May 12, 2023 | ARTS & ENTERTAINMENT | By Jan Alfaro
Eartheater, a.k.a. Queens-based artist Alexandra Drewchin, is an alien and fashion muse on the rise. Her music can be described as industrial-spiked pop, yet simplifying her music into a genre, even a niche one, is a disservice and impossible as it requires the precedence of at least two adjectives. Records are ephemeral, rich, emotional, sexy, and out of this world, seemingly an easy task for her to dive deep into her thoughts and create music that sounds raw and innovative.
Born in Pennsylvania to a Russian dad and English mother, homeschooled by her mother after her parents divorced at a young age, and raised very strict orthodox Christian, her upbringing seems contradictory to the provocative and experimental music that she releases. Though, she says her eccentricity and constant defiance of expectations is in part due to growing up on a farm with sheep, horses, chickens, and a limited social life. This chronic loneliness has forced her to have a very overactive imagination, she reflects.
While homeschooled, arts were a main focus. Drewchin first learned the piano and then violin at age 12, only to quit a year later. She couldn’t stay away from music though. When she entered public high school as a sophomore, she was introduced to new music through peers including Lil’ Kim and Cocteau Twins. Always surrounded by sound, Drewchin eventually learned the guitar. Upon finishing high school at the age of 17, she moved to New York as a planned gap year before attending art school; her schooling came to an end after getting scouted a year later by soul singer Roberta Flack who became her mentor for all things music industry.
Far from living a glamorous life, Drewchin couch-surfed and eventually lived in a building where water would pour onto her bed from a crack in the window and pots had to be laid out to catch excess water. Aside from her living situation, she was surrounded by creative and thought-provoking friends who inspired her to start creating the music that she first put out.
As a singer, songwriter, composer, and poet, Drewchin uses orchestral sounds that are layered with various octaves of vocals, something of incredible talent. In this way, her sounds are classical yet experimental and contemporary as she incorporates atypical and surprising mediums to create a sonic tapestry.
Various ventures include velvety rhythms, harp and guitar arpeggios, dissonating violin strings, and high notes with an assortment of superimpositions that culminate whale-sounding harmonies. Her image is particularly curated to provoke a high sex appeal, most of the time feeling gooey in a sensual way (think the fashion brand Mugler, which Drewchin has walked and created musical projects for). Because of her strong creative direction, she has attracted other high-end brands like Chanel and Proezna Schouler.

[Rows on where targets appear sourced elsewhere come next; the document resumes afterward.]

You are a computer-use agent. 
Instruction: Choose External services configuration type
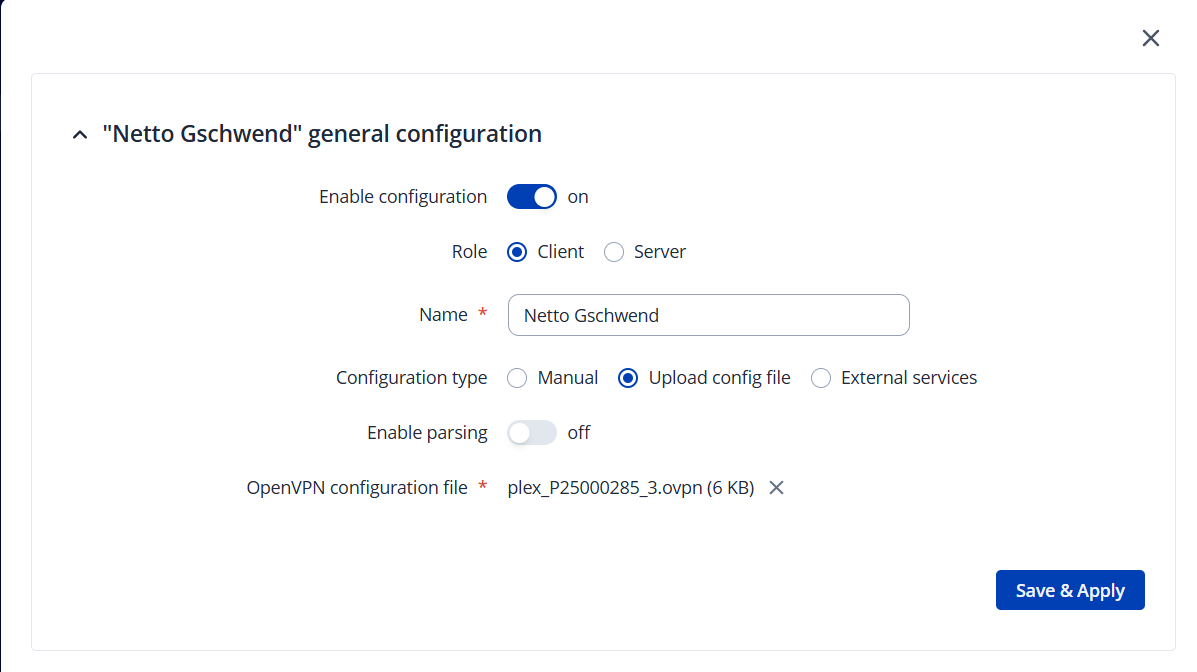coord(821,378)
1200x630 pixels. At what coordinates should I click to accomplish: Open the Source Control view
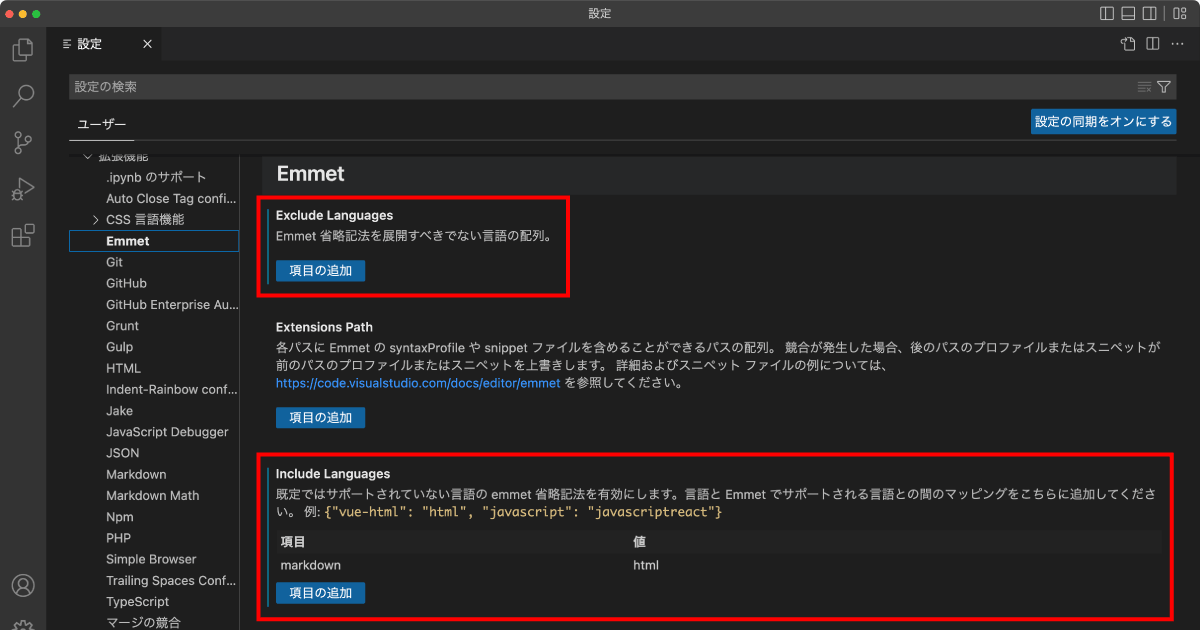pos(23,143)
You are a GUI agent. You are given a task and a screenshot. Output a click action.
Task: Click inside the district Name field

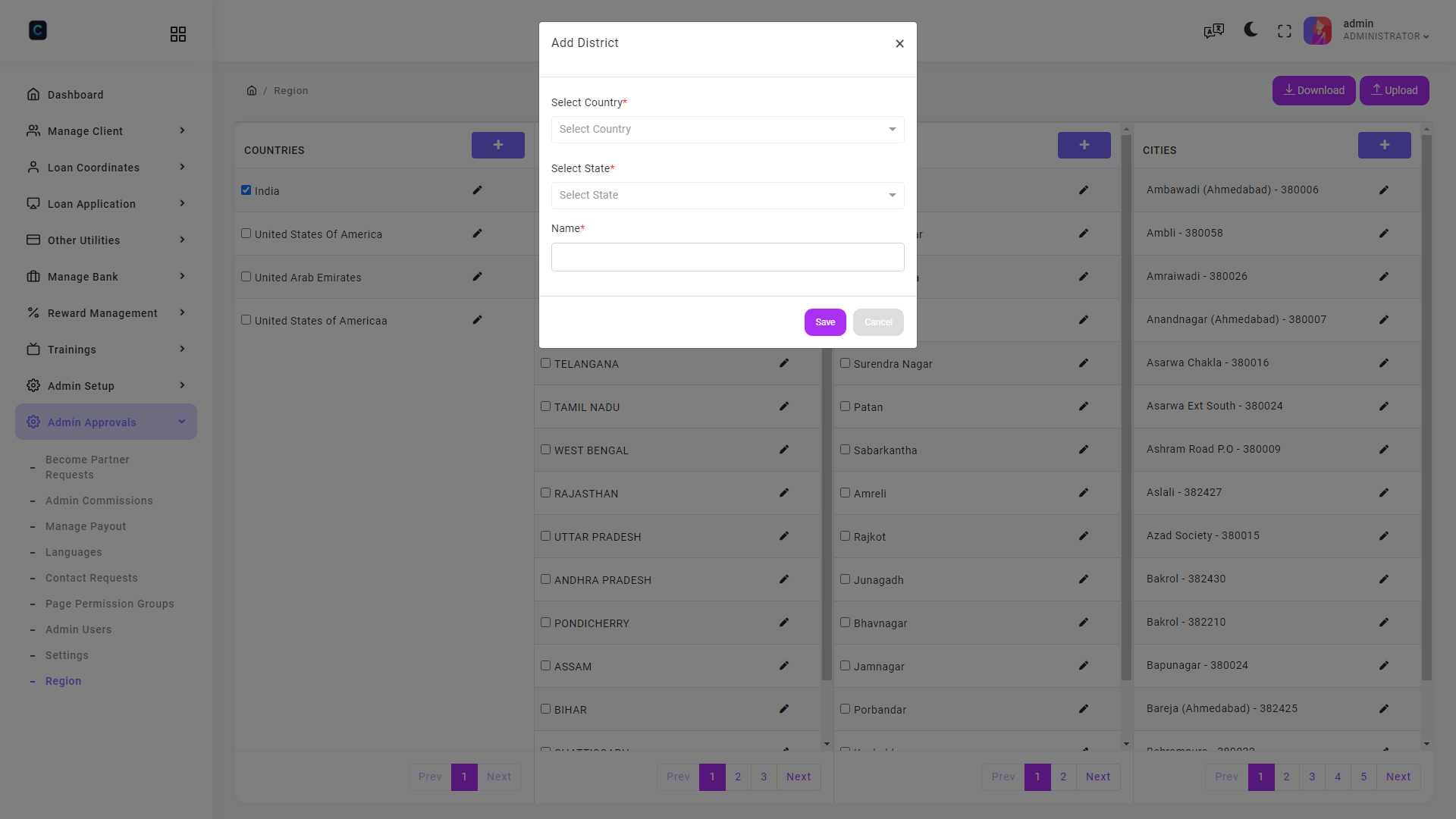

Releasing her first solo music in 2015, the pseudonym Eartheater was inspired by Gabriel García Márquez’s novel, “One Hundred Years of Solitude,” where a young girl eats dirt to pacify her anxiety. Her debut album “Metalepsis” was well-received and quickly followed by her second record, “RIP Chrysalis,” released only eight months later. It was her third studio album, “Irisiri,” that proved to be her breakout. The album opener “Peripheral” has been described as “a mesmerizing harp sequence that segues into an explosion of pixelated electronic sludge, wilting like flowers, sighing like computer exhaust.” Accurate, in my opinion.
Then in 2019, she released her third studio album, “Trinity,” which contains the first track I heard by her, “Supersoaker.” The album is filled with strip-club slow jams and includes additional personal favorites, “Spill the Milk” and “High Tide.” One year later, she released her fourth studio album, “Phoenix: Flames Are Dew Upon My Skin,” which contains the second song I heard and probably my favorite, “Below The Clavicle.” I don’t really know how to describe this song and I read a review saying it gives folky indie vibes, but it doesn’t, so I’d just say it’s soothing and jarring in its soft vocals and anatomical references.
During the first COVID-19 lockdown year, Drewchin reworked an ambient version of the 2019 album, proving her deviant range in musical genres. She’s currently been in the works of completing two records, “Powder” and “Aftermath,” which have been delayed due to her keen sense of perfecting the sounds.
As a musical provocateur and fashion icon, Eartheater’s growth has been one similar to the metamorphosis of a butterfly. Said herself with her two unreleased projects, they are supposed to represent the parts of mutation, the moment right before entering a chrysalis and the moments during it. This representing such a small and specific point in a butterfly’s life cycle, Eartheater acknowledges and conceptualizes the growth she has undergone and will undergo as an artist. So, keep an eye out. The associated playlist includes Eartheater-esque songs that I love – one of my favorite types of music to listen to – so enjoy.